#### WORK ORDER
In the text on pediatric therapy, rewrite the paragraph beginning "According to the American Occupational Therapy Association" more briefly while keeping its main facts.

#### PASSAGE TO READ
══════════

Occupational Therapy or OT is not just for adults and their jobs, a pediatric patient’s “job” of playing and learning are just as important to the child. An OT can evaluate a child’s skills for play activities, school performance and activities of daily living.

According to the American Occupational Therapy Association, in addition to dealing with an individual’s physical well being, OT practitioners address psychological, social and environmental factors that may hinder an individual’s functioning in different ways. This unique approach makes OT a vital part of health care for many children.

Our OT practice uses play activities to develop the following:

  • Fine and gross motor skills
  • Posture muscle tone and balance
  • Body movement, awareness and scheme
  • Handwriting and hand-eye coordination
  • Visual perceptual skills
  • Oral-motor skills
  • Sensory integration and praxis
  • Attention and arousal
  • Learning and school performance
  • Activities of daily living (feeding, toileting, dressing, grooming, mobility)
  • Social skills

Physical therapy addresses a patient’s problems resulting from injury, disease or congenital conditions, with a primary emphasis on movement. Our PT practice addresses improvement of the following:

  • Range of motion
  • Gross motor skills
  • Balance and strength
  • Coordination
  • Functional mobility and gait (walking)

══════════

#### EXTRACTED MATERIAL
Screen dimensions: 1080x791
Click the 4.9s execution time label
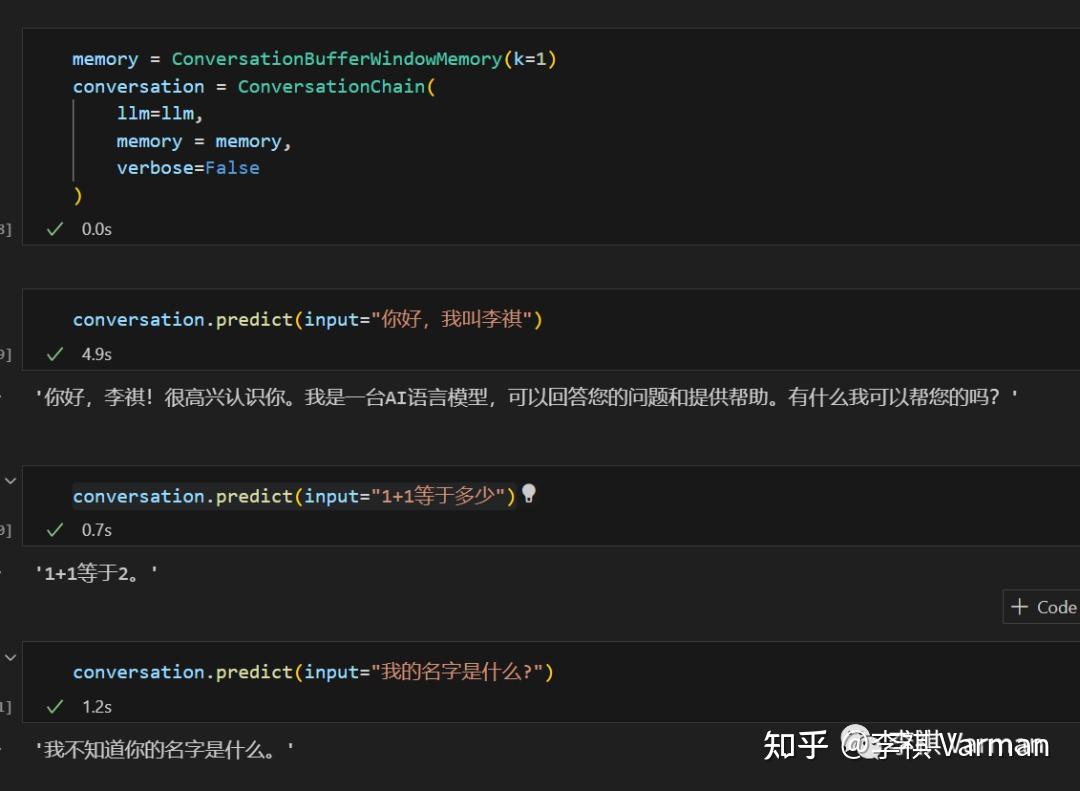tap(97, 354)
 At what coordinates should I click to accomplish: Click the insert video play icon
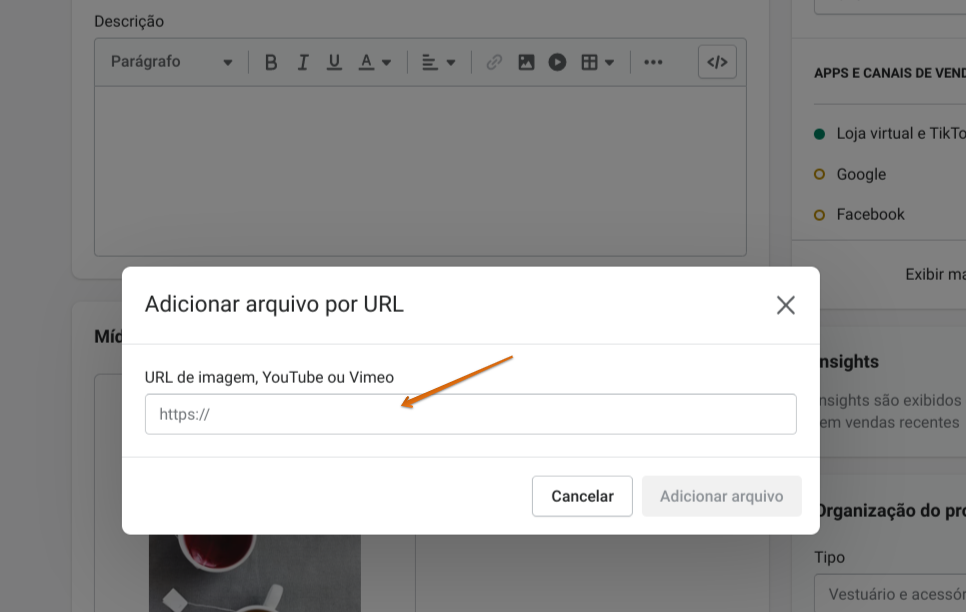557,62
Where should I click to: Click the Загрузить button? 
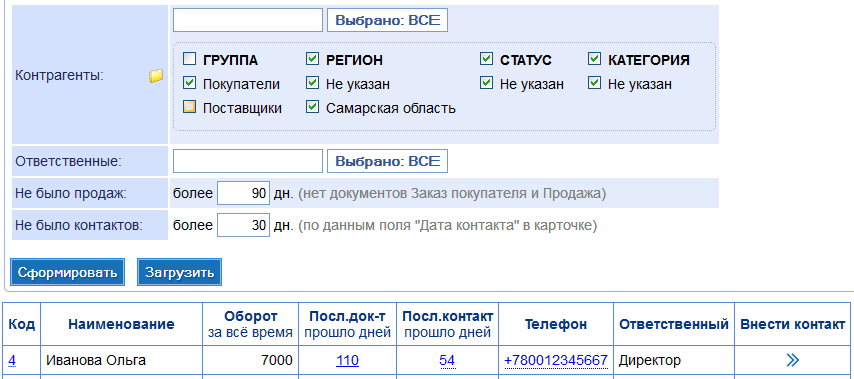pos(179,272)
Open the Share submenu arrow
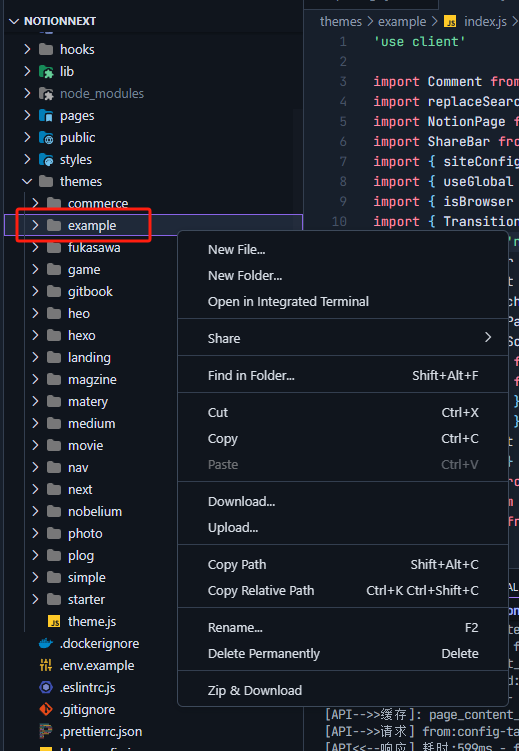 [488, 338]
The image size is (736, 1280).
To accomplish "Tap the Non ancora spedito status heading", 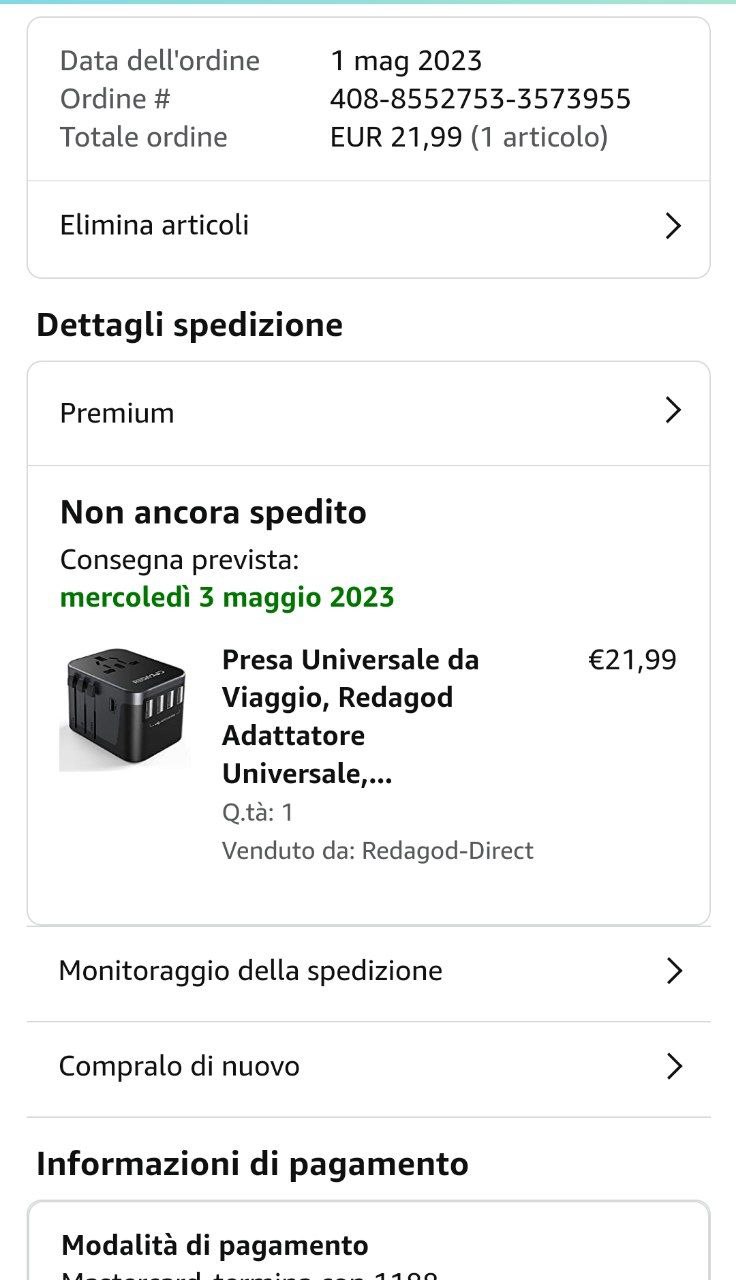I will pyautogui.click(x=213, y=512).
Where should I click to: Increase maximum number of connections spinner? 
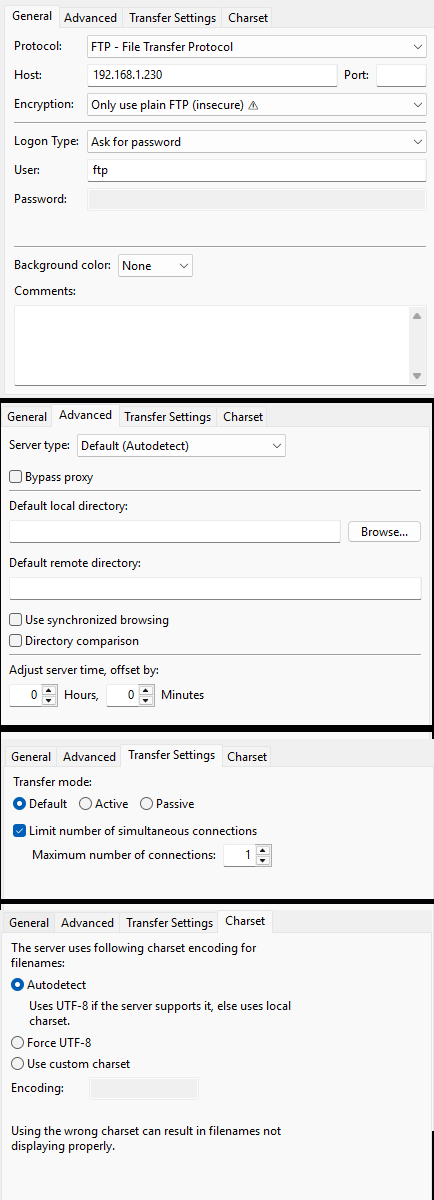point(263,850)
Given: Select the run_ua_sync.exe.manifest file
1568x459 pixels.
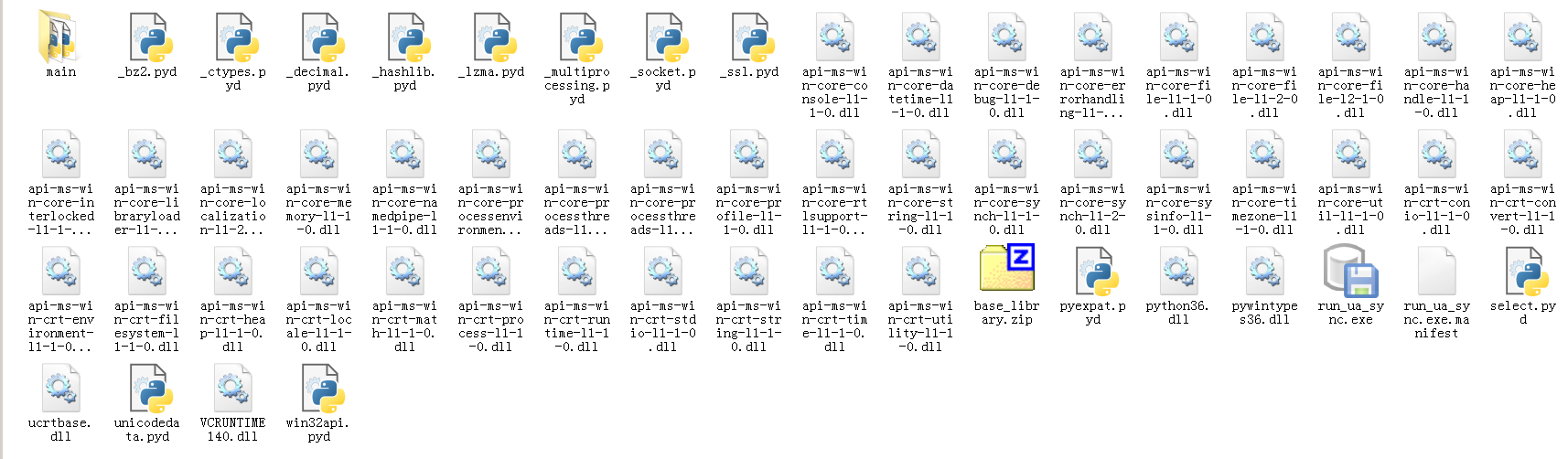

══════════

#### RESULT FOR THIS EXERCISE
The American Occupational Therapy Association says OT practitioners address not only physical well-being but also psychological, social and environmental factors that can hinder functioning. This approach makes OT a vital part of health care for many children.